Data shown
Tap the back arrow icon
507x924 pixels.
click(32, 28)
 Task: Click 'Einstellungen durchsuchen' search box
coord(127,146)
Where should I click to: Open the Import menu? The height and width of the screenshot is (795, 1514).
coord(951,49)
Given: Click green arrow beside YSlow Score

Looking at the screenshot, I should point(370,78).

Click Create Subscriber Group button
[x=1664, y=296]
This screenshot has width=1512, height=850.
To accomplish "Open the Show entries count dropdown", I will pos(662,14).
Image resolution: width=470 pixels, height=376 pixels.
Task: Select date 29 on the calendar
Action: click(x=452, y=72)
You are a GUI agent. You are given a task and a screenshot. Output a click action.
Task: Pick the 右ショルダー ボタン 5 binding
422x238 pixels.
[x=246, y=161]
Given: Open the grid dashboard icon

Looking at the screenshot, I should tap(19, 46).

Task brief
A reply should hold exactly the lines from the one containing "Click Create Subscriber Group button" through the end of the data above, nothing more.

Final answer
Click Create Subscriber Group button
[x=1664, y=296]
This screenshot has width=1512, height=850.
To accomplish "Open the Show entries count dropdown", I will pos(662,14).
Image resolution: width=470 pixels, height=376 pixels.
Task: Select date 29 on the calendar
Action: click(x=452, y=72)
You are a GUI agent. You are given a task and a screenshot. Output a click action.
Task: Pick the 右ショルダー ボタン 5 binding
422x238 pixels.
[x=246, y=161]
Given: Open the grid dashboard icon

Looking at the screenshot, I should tap(19, 46).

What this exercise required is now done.